Q.V.B.とはQueen Victoria Buildingというショッピングモールのことだ。勿論ショッピングに興味は無いが、世界一美しいと評判の港を持つ都市にある、これまた世界一美しいと評判のショッピングモールへ見てみなければなるまい、ということとで行ってみることにした、ついでに食事も。

 

その日はシドニー鉄道網の中心であるセントラル駅までは行かずにその手前のキングスクロス駅で下車した。南半球最大の繁華街という触れ込みの地区を歩いてからQ.V.B.へ行くことにしたためだ。「南半球最大」と言っても南半球はオセアニア、南アメリカそれとアフリカしか無いので、その触れ込みは微妙な表現かもしれないと思っていた。
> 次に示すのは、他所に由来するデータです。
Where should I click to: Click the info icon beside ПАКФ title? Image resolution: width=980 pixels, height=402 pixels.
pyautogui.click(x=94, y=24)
駅を降りると各通りを表す標識があるが、これを見ただけでも海外へ来たという気分に浸れる。

 

駅を出るとその繁華街がある「Darlinghurst Road(ダーリングハースト・ロード)」という標識は直ぐに見えてきた。歩き出したら横から恐~いお兄さんが出てきたりするのか?なんて少しドキドキしていたら、薄暗い雰囲気は全く無く楽しそうなエリアのような感じだった。そしてあっという間にその繁華街は終わったので、そんなはずはないと思い近くを歩いていた優しそうな初老のオジサンに聞いたらやはりここだけという返事だった。繁華街で遊ぶつもりは全く無かったが少々気が抜けてしまい「あぁ…そうなんだ…」という私の落胆振りをそのオジサンは感じ取ったのか「私の家に寄って行くか?」と言ってくれた。

 

相変らず優しい人が多いなぁ…と思ったが、「ちょっと待てよ」ここは南半球最大の繁華街だから、もしかしたらそのオジサンの家(と言う拉致監禁場所)に入った途端に身ぐるみ剥がされ…なんてことになったら日本への帰国も儘ならない…と思い、「Q.V.B.」へ行かなければならない、という理由をつけて丁寧に断った。